▶ **Instructions to follow**
After counting the lines below that contain "goal", reply with that number alone.

Collected data
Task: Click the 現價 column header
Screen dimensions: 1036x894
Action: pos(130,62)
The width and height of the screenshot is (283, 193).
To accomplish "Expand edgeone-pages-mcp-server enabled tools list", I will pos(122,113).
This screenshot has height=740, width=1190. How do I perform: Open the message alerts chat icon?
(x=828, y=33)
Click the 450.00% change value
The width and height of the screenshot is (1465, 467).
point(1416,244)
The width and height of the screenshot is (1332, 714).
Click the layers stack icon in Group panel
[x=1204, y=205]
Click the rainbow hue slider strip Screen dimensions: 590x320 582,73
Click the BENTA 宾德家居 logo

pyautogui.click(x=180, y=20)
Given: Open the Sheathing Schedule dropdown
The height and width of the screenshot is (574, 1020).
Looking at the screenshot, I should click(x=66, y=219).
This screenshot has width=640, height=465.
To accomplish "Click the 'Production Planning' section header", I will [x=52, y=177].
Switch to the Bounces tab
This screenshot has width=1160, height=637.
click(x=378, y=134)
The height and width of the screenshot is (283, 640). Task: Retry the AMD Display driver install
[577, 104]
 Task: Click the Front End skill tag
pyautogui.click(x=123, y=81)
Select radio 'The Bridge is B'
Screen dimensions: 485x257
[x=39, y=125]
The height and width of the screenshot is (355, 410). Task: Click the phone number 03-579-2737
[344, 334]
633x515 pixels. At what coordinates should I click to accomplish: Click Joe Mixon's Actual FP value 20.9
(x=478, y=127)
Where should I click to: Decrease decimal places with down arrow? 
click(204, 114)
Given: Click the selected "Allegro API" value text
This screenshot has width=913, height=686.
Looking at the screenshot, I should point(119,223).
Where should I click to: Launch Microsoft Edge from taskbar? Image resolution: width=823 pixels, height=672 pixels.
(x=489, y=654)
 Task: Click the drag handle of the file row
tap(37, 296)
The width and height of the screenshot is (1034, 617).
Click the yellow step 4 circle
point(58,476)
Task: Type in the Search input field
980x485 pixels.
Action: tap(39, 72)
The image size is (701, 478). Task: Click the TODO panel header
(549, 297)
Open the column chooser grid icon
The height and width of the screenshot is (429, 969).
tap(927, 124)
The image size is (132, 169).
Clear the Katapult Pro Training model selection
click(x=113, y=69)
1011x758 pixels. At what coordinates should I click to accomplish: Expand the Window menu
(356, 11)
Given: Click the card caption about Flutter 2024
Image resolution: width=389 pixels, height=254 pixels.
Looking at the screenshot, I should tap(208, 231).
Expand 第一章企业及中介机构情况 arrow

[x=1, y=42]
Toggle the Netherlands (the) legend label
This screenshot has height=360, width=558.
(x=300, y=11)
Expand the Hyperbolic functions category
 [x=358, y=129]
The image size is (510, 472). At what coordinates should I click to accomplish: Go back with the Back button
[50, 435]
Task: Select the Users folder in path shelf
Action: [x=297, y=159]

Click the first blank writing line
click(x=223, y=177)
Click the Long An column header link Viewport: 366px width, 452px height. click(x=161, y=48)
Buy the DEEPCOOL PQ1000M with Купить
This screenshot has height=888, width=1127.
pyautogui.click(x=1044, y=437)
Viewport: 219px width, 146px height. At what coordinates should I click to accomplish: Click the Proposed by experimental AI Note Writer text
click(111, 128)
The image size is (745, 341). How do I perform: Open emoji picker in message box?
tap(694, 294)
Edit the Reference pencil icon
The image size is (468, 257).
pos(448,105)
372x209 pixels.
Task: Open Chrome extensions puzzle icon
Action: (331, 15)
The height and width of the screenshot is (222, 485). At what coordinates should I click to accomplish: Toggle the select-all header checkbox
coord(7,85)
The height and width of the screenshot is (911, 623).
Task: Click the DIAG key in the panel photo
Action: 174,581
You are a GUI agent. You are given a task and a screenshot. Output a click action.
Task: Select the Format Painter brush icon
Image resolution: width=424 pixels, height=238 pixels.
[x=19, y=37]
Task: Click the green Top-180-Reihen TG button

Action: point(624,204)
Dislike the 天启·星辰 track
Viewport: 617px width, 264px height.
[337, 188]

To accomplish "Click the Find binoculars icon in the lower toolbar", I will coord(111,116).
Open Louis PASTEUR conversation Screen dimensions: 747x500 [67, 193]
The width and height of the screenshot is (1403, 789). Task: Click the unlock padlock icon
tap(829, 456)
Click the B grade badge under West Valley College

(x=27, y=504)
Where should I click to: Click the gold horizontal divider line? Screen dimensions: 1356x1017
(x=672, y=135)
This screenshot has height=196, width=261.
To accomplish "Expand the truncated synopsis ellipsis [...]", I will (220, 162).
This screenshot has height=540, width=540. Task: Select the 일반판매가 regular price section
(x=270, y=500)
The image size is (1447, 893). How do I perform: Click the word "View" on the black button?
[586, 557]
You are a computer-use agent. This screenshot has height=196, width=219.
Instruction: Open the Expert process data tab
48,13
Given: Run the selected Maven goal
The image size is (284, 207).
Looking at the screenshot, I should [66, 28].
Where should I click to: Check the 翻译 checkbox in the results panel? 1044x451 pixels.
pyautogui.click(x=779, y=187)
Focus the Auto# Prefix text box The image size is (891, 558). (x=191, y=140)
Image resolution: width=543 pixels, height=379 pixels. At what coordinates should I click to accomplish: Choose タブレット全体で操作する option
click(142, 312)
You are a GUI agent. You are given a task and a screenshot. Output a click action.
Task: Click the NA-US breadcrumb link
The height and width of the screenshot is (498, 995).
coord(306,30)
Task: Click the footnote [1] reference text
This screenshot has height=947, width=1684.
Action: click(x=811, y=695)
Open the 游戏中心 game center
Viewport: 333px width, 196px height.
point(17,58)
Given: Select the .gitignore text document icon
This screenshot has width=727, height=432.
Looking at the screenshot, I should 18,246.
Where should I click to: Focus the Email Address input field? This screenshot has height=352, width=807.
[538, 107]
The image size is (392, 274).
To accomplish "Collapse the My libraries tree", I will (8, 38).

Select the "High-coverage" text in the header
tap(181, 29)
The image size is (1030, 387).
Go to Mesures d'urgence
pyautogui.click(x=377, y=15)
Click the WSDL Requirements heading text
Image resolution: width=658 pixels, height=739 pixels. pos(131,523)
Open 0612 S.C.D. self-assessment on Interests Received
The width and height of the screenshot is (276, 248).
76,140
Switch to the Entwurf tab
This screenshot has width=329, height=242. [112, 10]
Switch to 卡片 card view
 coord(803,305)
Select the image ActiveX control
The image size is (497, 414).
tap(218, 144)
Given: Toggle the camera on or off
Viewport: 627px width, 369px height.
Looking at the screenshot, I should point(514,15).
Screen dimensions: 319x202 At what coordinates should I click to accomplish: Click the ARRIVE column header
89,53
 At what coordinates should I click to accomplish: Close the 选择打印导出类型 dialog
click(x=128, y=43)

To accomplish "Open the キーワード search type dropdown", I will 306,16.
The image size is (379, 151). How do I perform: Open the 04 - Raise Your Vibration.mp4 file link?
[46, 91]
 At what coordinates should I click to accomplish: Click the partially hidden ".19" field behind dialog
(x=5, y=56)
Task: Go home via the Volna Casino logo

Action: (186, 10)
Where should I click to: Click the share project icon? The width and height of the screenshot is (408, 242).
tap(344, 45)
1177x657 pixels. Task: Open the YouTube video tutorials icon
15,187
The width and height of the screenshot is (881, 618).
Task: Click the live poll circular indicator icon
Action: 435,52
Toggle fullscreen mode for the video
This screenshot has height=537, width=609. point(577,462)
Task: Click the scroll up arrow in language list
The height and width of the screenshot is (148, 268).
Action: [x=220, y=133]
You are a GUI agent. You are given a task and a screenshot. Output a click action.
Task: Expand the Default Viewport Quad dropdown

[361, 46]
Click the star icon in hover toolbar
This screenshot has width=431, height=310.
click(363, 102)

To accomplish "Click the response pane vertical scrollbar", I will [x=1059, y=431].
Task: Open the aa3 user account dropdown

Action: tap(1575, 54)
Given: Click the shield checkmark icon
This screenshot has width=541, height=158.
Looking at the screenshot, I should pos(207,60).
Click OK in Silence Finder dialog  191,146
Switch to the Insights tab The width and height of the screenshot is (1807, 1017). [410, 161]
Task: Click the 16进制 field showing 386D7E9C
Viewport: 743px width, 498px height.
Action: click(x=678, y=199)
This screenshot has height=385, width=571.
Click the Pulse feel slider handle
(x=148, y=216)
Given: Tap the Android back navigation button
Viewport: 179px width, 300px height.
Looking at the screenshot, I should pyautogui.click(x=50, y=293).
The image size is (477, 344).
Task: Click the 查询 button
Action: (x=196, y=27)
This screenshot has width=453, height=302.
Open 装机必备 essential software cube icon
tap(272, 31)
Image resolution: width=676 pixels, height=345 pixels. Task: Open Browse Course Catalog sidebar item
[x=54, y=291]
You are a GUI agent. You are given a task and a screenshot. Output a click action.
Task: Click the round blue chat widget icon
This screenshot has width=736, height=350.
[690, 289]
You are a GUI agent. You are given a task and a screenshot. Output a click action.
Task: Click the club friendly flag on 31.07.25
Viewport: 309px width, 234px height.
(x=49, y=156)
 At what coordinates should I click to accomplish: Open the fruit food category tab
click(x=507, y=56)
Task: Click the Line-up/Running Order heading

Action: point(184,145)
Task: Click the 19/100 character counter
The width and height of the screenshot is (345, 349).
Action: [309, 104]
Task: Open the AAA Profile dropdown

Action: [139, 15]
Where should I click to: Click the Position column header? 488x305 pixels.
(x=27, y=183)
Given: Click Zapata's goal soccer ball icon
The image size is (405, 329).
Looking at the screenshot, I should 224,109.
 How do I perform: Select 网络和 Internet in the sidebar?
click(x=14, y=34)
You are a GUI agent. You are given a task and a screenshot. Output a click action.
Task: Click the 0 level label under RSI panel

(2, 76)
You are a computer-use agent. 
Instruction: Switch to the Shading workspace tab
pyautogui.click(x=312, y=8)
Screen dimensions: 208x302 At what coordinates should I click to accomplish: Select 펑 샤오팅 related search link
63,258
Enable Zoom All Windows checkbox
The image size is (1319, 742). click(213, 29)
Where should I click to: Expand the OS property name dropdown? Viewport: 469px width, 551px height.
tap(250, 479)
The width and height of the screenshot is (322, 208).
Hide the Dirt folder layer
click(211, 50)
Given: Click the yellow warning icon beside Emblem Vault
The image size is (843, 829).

▶ **Answer area**
2